6 deathstar { 11.26.13 at 2:37 am }

Start a new tradition. One new recipe (despite people’s insistence on the same food year after year), a themed gift to give people (think goofy fuzzy socks or imported candy), a trip instead of gifts, movie marathons, men cook something for a change (make it a dare, or bet money on who makes the best stuffing), things like that. I myself like themed cocktails. Candy crush martini anyone?

7 Pepper { 11.27.13 at 4:26 am }

Thank you. My solution to the holidays when we first got our diagnosis was to throw myself into them. I decorated, I sewed (er, hot glued), I baked. And it helped.

I also have to say thank you for this list. We have our beautiful daughter now so there is a lot of joy in this holiday season, as there has been for the past 2. And now we are enduring the process of adoption and just this week we have had two near misses, two almost-our-babies that slipped away. I know they were not meant to be ours. But until now, when people asked, I could just say, “Nothing new, we’re waiting for an expectant family to choose us.” And I will still say that, but in my heart, I will be thinking of those two almost-our-babies.
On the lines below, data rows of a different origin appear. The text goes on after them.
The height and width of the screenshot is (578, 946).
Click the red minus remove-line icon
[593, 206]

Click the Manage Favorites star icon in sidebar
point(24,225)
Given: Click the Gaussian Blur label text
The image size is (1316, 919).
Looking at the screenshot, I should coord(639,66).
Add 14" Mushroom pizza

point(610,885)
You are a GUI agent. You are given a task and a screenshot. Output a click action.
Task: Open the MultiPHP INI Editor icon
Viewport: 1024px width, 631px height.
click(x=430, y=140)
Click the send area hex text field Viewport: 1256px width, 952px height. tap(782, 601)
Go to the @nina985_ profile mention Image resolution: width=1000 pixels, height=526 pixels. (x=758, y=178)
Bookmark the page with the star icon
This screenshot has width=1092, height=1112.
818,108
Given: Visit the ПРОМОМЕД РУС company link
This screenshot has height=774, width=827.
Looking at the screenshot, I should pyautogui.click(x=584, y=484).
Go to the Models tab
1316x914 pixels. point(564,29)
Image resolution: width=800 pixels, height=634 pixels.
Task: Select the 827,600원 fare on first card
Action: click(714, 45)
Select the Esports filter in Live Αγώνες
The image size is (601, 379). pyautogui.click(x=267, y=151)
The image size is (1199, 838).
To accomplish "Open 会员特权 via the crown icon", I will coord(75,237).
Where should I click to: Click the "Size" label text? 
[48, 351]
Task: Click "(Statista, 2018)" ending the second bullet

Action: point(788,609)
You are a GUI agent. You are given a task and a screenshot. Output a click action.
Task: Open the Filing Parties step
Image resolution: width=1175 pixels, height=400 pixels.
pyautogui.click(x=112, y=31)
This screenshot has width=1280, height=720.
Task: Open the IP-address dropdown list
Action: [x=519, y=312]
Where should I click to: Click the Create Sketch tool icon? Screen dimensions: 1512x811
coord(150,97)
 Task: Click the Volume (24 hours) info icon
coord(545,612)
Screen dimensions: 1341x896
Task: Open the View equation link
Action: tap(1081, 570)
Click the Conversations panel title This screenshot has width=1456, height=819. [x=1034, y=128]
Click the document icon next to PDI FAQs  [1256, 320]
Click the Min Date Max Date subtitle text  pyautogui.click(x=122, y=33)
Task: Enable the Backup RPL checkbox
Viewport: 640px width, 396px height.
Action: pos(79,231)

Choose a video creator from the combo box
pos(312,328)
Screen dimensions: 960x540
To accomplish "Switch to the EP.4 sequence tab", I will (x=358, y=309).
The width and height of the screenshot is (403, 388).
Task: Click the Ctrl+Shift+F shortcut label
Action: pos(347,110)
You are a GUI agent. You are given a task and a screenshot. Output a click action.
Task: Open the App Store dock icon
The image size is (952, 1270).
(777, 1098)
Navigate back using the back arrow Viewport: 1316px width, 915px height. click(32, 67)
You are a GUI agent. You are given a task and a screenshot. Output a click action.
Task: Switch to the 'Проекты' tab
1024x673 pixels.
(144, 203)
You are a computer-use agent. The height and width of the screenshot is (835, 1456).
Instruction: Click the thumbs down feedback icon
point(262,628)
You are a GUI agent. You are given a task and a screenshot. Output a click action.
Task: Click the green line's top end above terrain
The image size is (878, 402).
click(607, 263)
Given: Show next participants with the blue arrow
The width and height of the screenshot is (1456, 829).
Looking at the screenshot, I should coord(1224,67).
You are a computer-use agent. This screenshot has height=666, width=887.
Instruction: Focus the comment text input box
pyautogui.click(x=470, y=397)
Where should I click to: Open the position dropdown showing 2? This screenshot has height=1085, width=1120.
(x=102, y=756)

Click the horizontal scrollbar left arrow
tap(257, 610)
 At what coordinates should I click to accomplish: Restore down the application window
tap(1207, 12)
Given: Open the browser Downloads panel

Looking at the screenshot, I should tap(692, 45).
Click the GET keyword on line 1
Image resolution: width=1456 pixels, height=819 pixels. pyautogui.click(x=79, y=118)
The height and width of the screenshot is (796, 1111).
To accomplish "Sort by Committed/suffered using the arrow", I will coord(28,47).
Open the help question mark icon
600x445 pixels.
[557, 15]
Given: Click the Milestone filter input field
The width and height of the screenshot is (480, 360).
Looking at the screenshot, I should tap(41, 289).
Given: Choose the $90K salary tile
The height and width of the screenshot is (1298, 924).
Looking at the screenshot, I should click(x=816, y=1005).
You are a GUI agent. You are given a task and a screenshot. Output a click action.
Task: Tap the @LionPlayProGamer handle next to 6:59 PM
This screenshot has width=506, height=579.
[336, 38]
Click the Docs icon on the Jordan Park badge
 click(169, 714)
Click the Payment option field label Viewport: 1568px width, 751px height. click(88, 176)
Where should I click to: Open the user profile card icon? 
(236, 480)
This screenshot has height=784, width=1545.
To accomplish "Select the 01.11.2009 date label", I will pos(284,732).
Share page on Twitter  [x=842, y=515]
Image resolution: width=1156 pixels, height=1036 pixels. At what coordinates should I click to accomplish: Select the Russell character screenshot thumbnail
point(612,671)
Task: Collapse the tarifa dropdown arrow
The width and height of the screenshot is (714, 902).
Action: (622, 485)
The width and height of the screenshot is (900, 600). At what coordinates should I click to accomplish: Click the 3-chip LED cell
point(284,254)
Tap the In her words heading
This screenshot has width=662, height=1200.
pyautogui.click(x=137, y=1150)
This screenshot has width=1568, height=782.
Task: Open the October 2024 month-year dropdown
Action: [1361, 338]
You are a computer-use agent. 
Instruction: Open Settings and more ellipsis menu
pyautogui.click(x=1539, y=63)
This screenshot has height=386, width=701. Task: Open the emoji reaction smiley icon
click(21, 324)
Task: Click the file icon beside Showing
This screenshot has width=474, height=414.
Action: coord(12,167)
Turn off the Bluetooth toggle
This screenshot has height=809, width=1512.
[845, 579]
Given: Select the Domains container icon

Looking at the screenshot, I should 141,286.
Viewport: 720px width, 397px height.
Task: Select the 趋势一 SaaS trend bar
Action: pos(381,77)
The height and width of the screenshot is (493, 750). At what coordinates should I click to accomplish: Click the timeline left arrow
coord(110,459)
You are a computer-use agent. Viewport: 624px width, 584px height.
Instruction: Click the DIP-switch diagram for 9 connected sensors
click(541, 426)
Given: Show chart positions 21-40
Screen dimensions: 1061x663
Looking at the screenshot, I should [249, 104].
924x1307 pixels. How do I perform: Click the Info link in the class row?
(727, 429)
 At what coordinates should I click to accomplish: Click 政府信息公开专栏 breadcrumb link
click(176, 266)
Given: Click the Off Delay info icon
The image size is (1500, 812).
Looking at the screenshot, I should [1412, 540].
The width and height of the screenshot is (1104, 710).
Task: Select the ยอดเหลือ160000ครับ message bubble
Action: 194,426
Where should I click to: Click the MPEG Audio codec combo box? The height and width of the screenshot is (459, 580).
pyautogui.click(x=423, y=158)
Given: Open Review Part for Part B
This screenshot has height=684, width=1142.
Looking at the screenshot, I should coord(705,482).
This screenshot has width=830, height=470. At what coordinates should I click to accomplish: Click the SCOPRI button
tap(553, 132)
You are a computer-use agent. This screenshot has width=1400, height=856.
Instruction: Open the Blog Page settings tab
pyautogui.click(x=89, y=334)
8 Constant { 11.27.13 at 11:38 pm }

I LOVE the idea of writing a little note to myself (or having my husband write one to me). This is great … one I will certainly use not just for the holidays, but for tough times in general! Thanks Mel!

9 loribeth { 12.02.13 at 8:59 pm }

What a lot of great accumulated wisdom here. 🙂 Like Mali, I am several years down the road, post loss & infertility. And while I still get misty eyed putting Katie’s ornaments on the tree, and have a hard time hearing “Away in a Manger” at Christmas Eve service, I’m glad to say it doesn’t hurt anywhere nearly as bad as it once did.